== Try it ==
Your answer should be a single number: the count of lines in the records below containing the word "Viewport".

== Records provided ==
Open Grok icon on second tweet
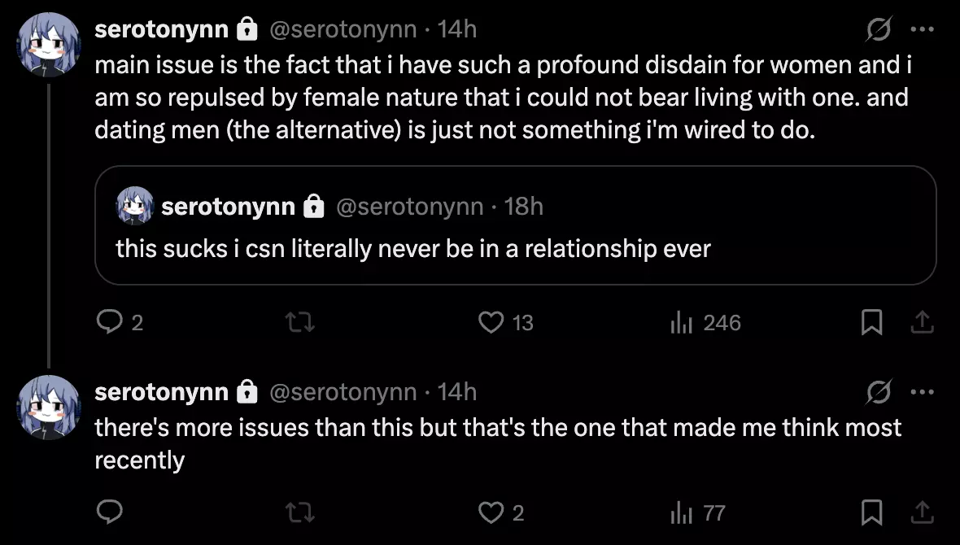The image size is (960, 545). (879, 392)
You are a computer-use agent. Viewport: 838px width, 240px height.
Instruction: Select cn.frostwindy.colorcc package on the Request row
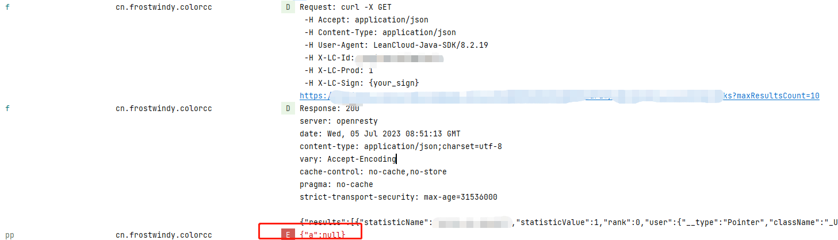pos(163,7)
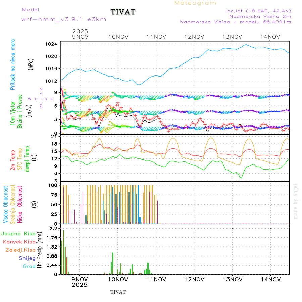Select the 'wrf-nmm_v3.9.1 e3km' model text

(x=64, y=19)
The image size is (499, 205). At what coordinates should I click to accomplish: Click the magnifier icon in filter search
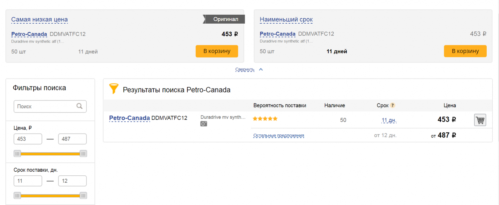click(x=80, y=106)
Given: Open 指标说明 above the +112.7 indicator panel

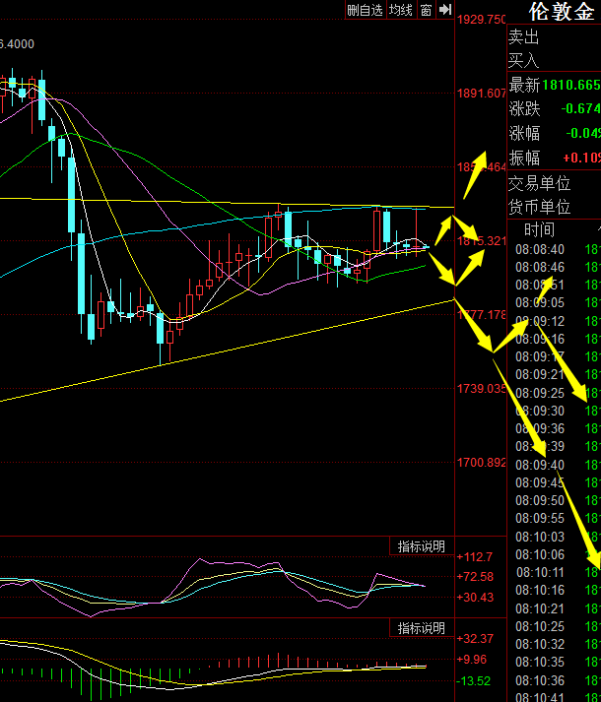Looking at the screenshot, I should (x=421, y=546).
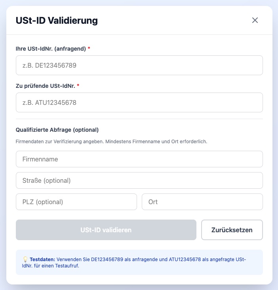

...

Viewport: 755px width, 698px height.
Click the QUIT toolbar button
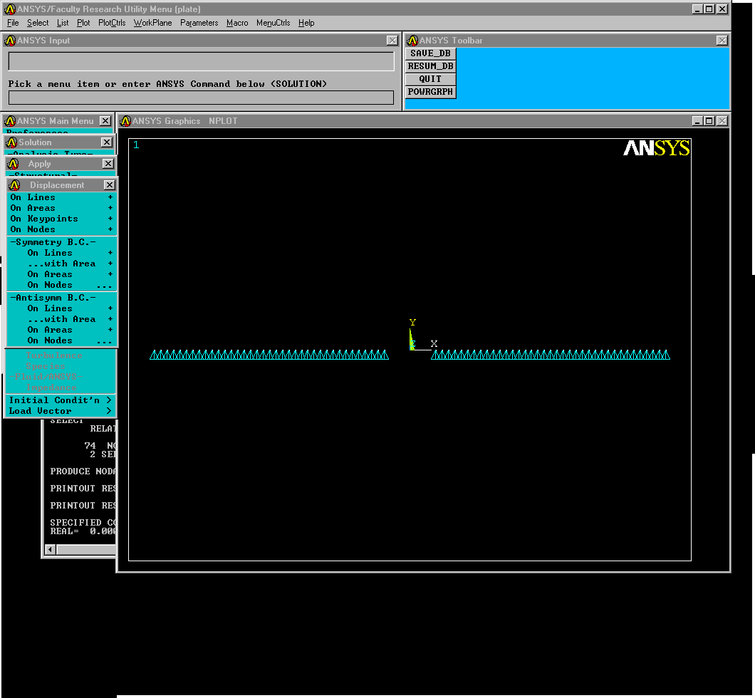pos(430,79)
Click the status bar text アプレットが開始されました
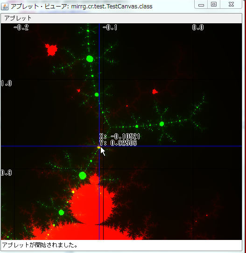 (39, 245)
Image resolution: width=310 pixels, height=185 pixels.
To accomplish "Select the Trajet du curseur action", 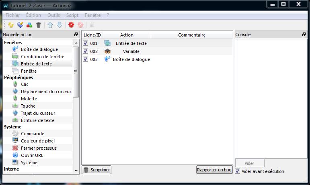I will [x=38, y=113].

---

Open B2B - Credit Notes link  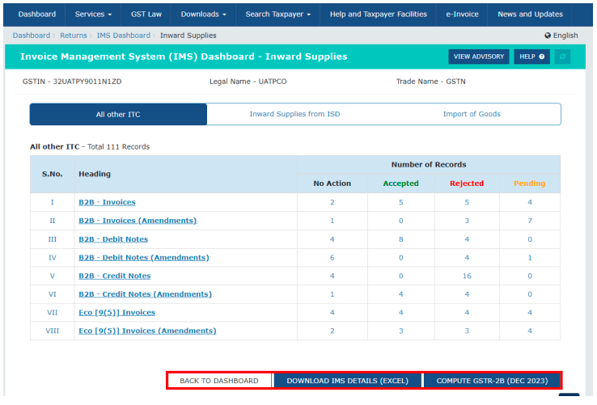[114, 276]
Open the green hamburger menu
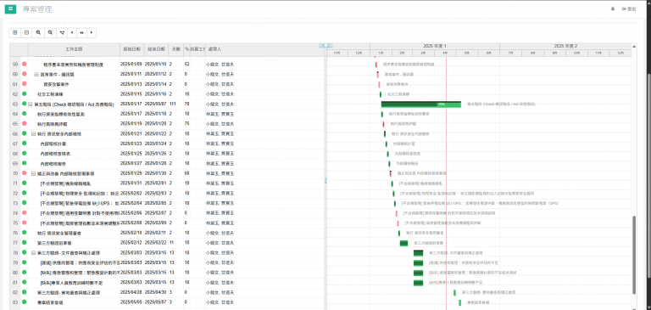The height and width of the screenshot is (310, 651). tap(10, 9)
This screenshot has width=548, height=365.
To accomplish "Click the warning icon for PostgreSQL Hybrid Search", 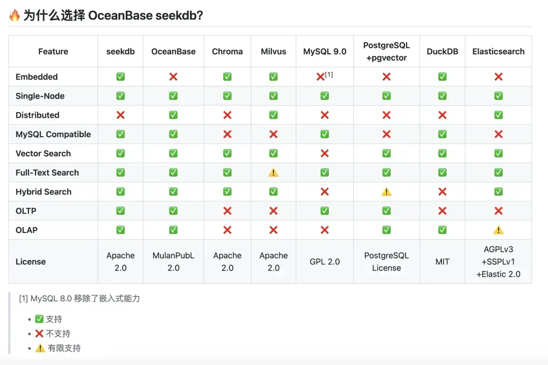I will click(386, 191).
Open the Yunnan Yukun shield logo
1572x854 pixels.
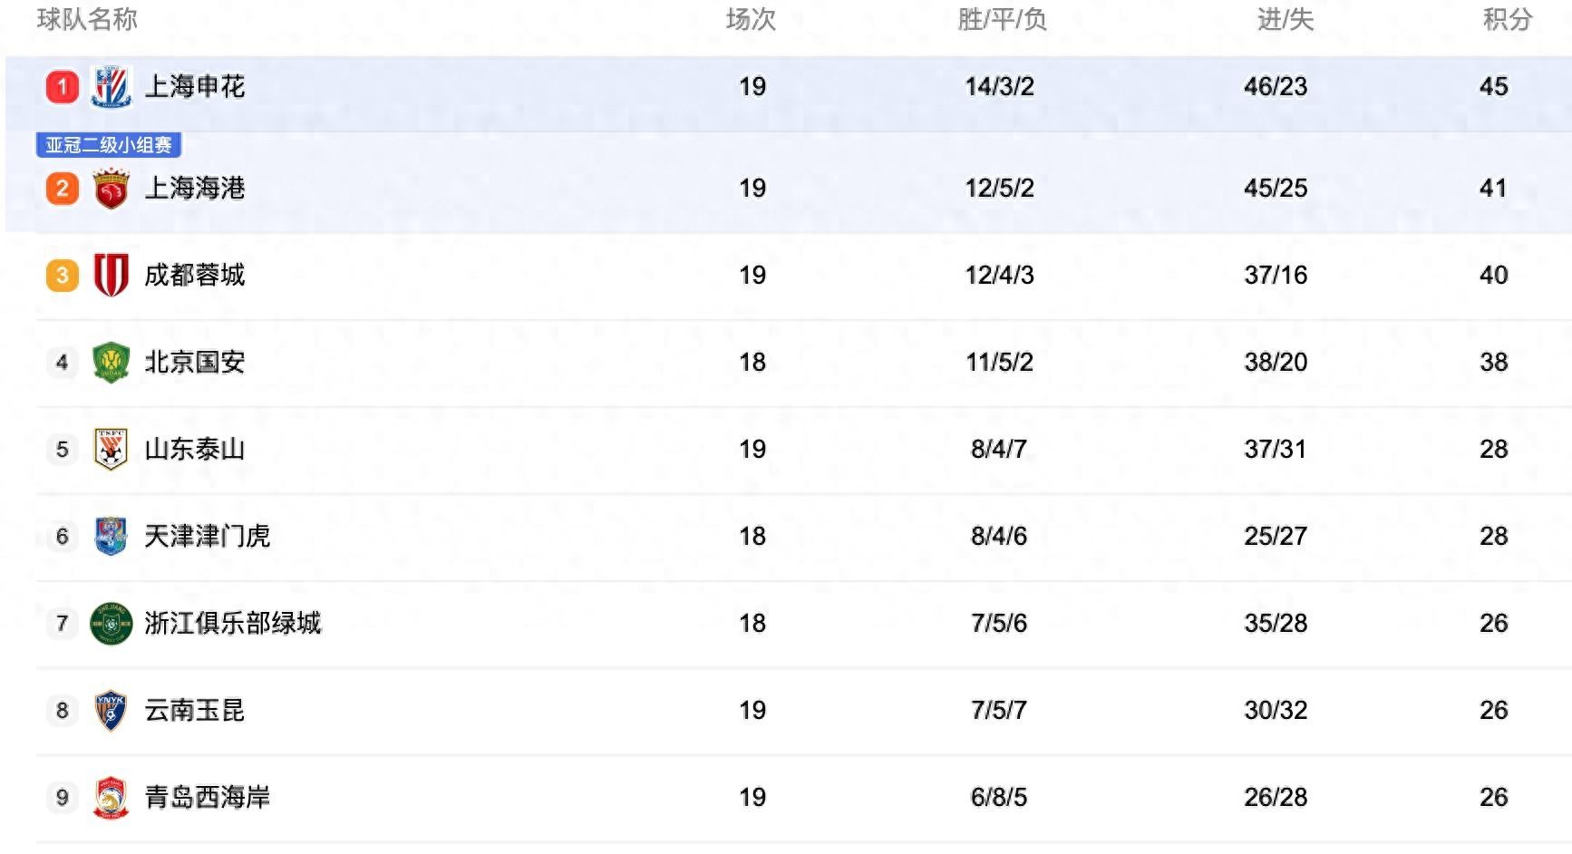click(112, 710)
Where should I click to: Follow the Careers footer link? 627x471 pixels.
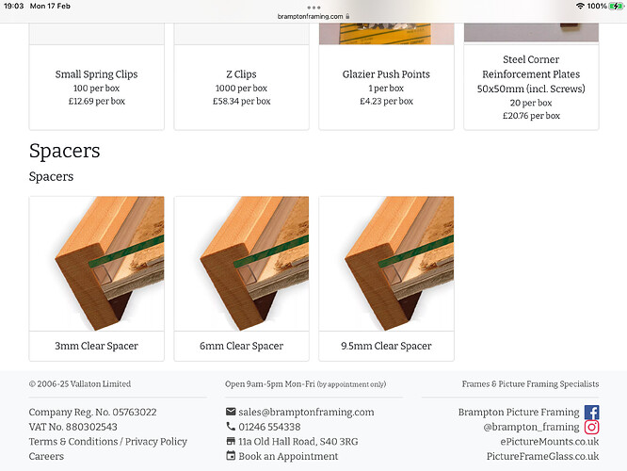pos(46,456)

== Answer space ==
2